§ **Records excerpted from a collection**:
+++
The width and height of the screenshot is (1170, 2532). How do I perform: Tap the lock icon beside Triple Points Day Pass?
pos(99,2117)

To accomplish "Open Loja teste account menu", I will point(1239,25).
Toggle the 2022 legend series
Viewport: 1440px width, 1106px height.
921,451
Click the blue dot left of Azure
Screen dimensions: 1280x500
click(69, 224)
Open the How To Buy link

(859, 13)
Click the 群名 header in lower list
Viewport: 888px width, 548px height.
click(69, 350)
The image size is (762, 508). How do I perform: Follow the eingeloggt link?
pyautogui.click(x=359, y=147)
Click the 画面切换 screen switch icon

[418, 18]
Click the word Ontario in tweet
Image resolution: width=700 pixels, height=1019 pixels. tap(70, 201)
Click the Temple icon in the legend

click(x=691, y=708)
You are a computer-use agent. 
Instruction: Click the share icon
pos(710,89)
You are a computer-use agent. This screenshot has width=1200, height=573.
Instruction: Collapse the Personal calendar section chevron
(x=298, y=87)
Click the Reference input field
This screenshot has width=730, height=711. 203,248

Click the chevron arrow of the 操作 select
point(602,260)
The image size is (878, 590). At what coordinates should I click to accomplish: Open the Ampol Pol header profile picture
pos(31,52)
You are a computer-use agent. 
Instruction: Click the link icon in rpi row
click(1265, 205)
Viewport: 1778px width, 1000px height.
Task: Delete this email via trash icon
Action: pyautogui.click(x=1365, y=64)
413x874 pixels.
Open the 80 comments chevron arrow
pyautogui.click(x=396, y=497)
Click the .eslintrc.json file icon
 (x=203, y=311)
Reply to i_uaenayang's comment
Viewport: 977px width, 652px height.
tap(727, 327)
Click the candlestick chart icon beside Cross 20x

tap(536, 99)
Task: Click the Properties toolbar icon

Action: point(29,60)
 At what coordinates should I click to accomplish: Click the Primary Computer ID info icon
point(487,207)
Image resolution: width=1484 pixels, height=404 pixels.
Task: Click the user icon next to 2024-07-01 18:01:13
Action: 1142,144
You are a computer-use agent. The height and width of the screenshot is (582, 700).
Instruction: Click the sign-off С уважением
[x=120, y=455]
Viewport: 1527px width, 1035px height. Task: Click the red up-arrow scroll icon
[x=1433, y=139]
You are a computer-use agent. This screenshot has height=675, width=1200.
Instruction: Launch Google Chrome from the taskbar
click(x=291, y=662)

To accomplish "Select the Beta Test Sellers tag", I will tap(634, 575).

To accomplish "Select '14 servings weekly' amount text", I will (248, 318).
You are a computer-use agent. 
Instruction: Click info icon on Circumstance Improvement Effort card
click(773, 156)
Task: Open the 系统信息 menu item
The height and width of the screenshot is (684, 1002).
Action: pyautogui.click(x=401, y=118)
+++
Of all the entries above, output exactly the lines between the one holding "The image size is (762, 508)." and the one holding "has width=1200, height=573.", inclusive.

The image size is (762, 508). How do I perform: Follow the eingeloggt link?
pyautogui.click(x=359, y=147)
Click the 画面切换 screen switch icon

[418, 18]
Click the word Ontario in tweet
Image resolution: width=700 pixels, height=1019 pixels. tap(70, 201)
Click the Temple icon in the legend

click(x=691, y=708)
You are a computer-use agent. 
Instruction: Click the share icon
pos(710,89)
You are a computer-use agent. This screenshot has width=1200, height=573.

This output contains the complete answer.